**Objective**
Starting at the line that contains "Task: Click play icon on CC2019 video" and ending with the last line of the rows below, lay out each nonblank line in a Markdown table with the columns n and Line. Leave the pictures out of the table.
** Start of Entries shown **
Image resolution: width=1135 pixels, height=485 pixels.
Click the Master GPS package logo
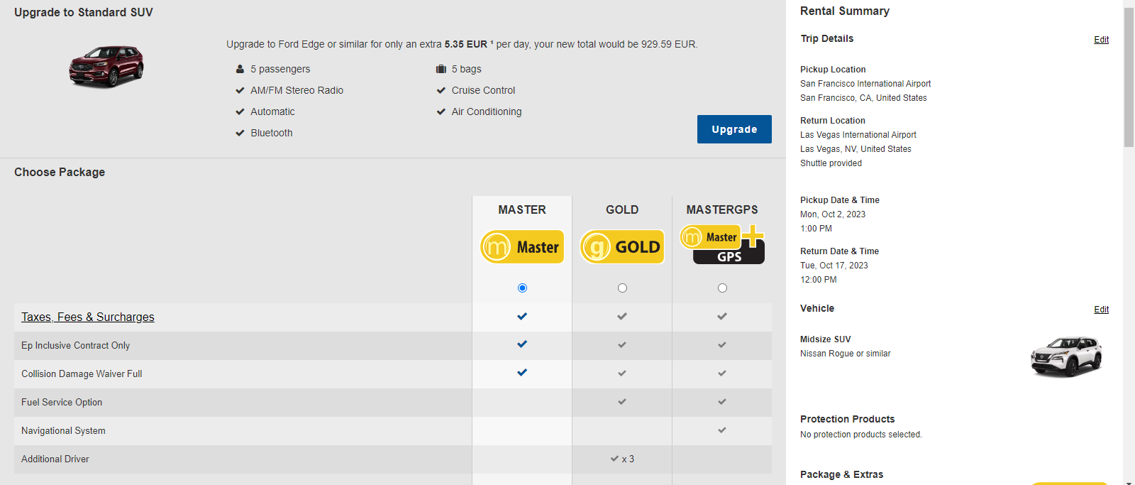tap(722, 245)
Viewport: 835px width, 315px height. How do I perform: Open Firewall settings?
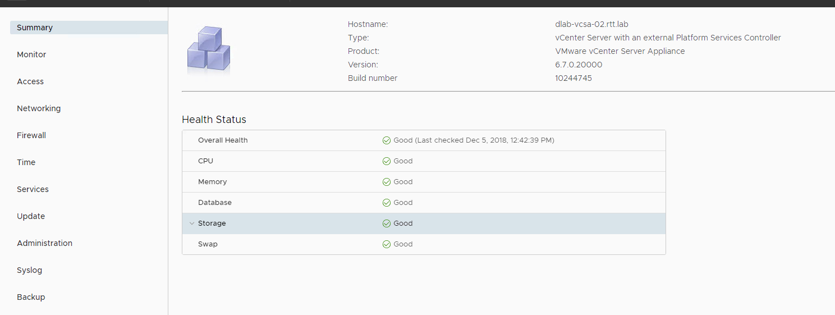coord(31,135)
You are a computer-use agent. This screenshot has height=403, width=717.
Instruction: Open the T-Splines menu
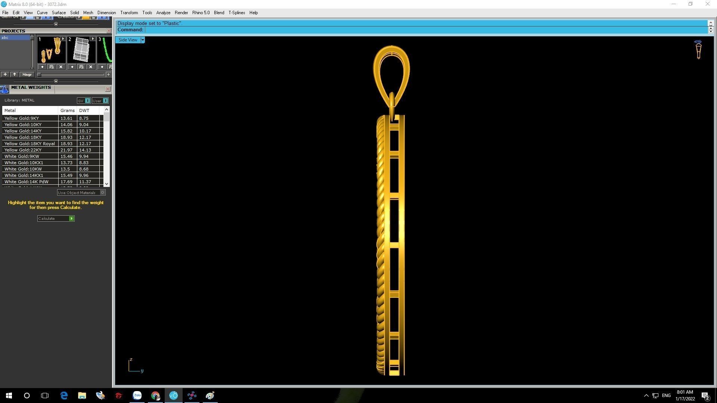tap(236, 13)
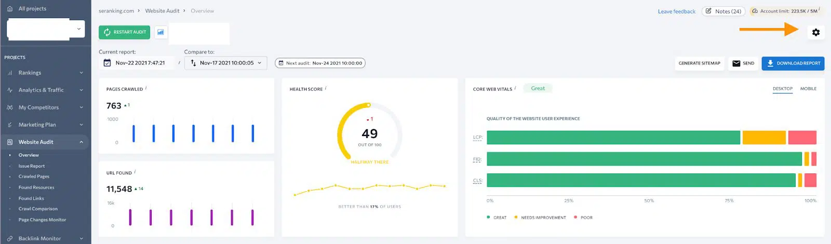Image resolution: width=831 pixels, height=244 pixels.
Task: Go to Crawled Pages menu item
Action: [x=34, y=177]
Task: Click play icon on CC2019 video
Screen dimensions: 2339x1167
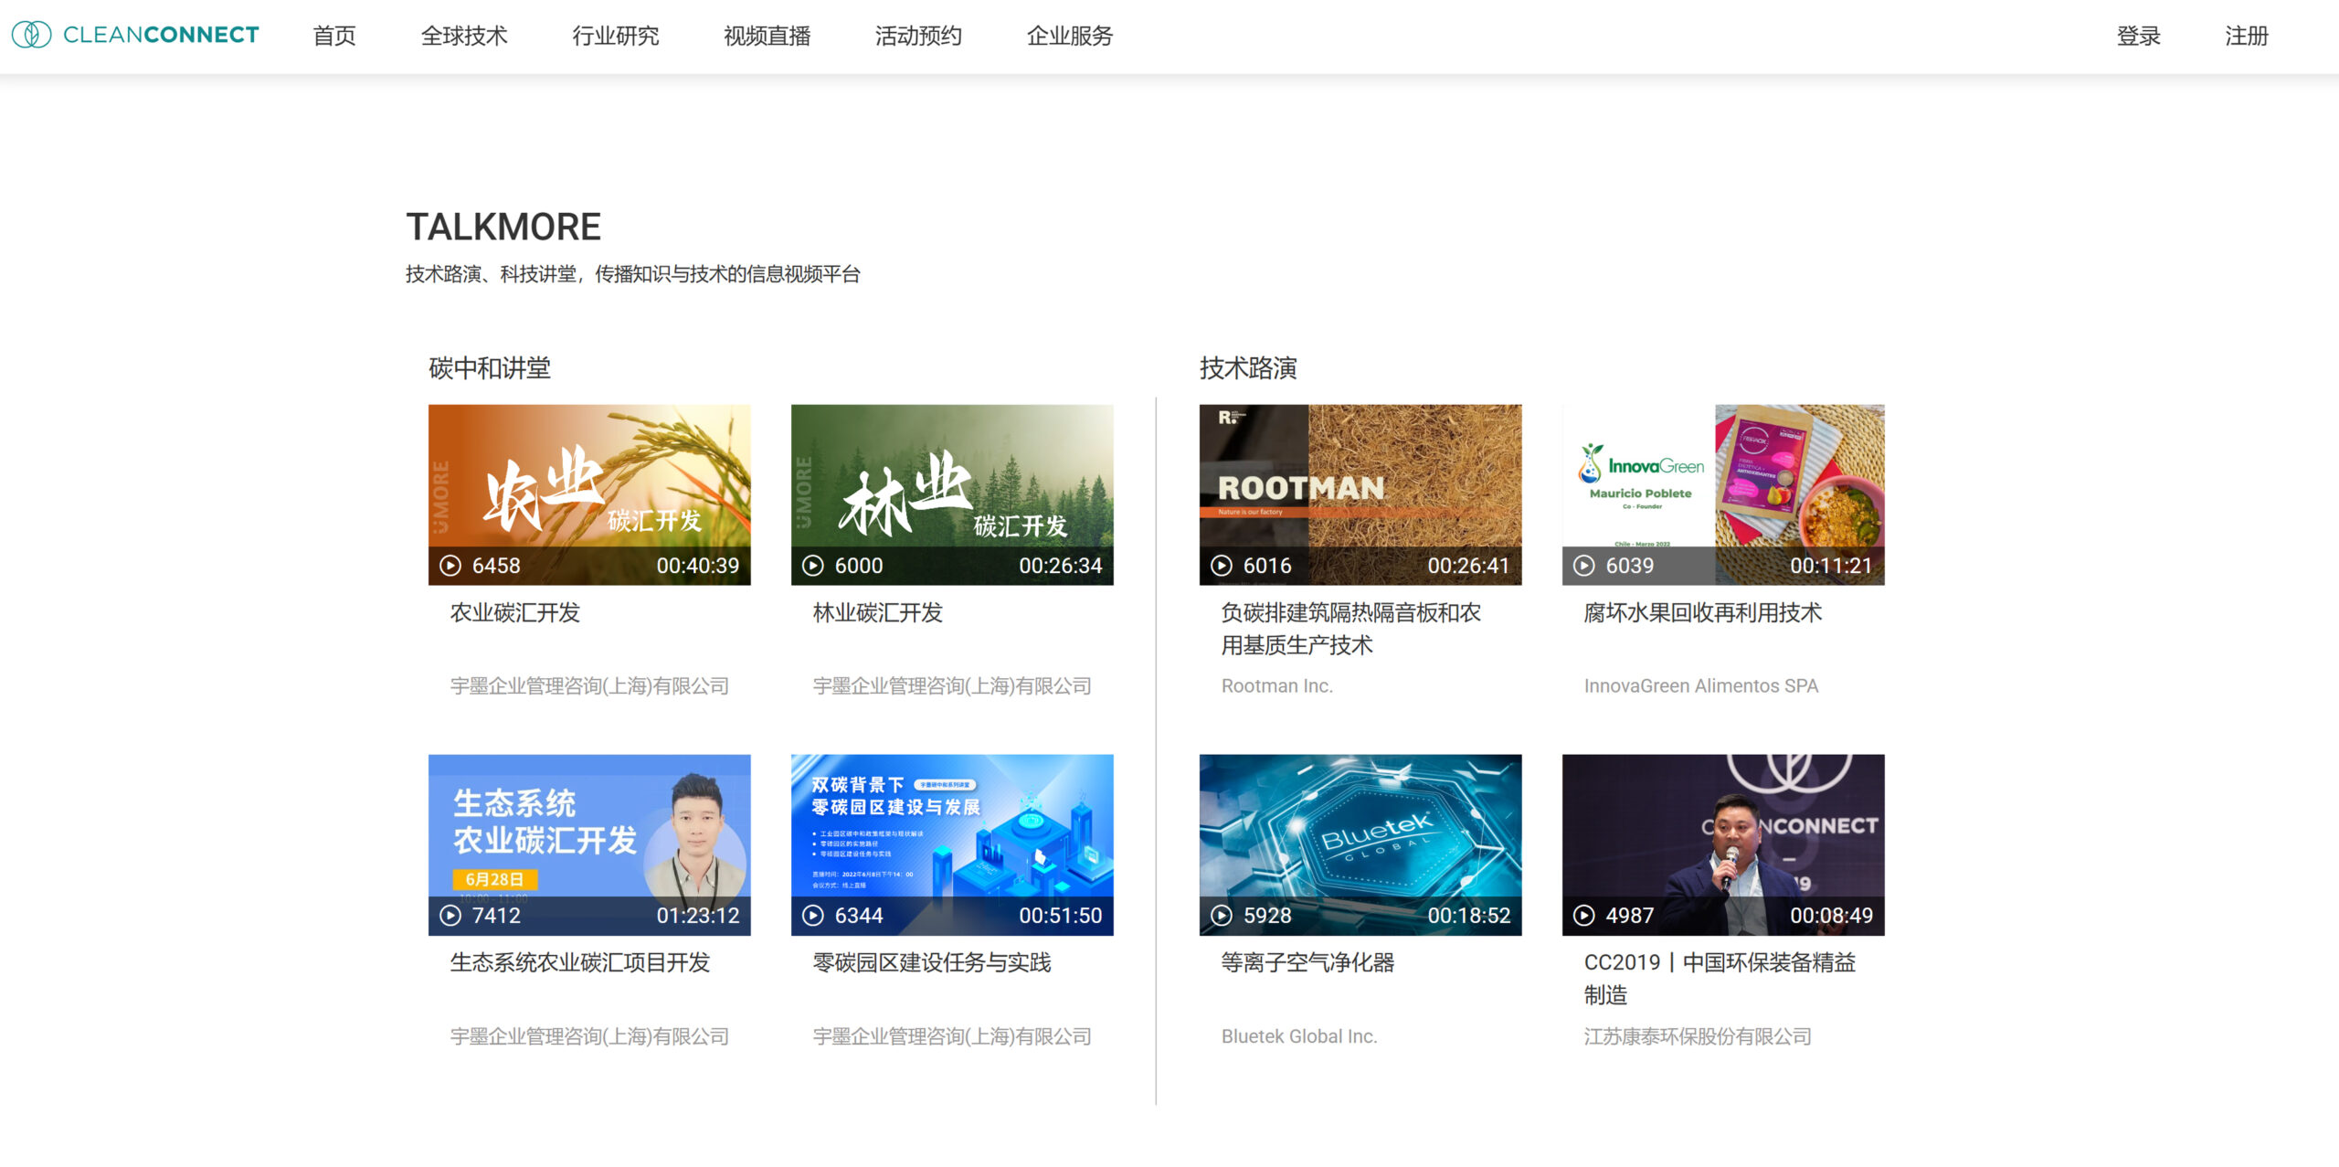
** End of Entries shown **
**Exercise solution**
| n | Line |
|---|---|
| 1 | Task: Click play icon on CC2019 video |
| 2 | Screen dimensions: 2339x1167 |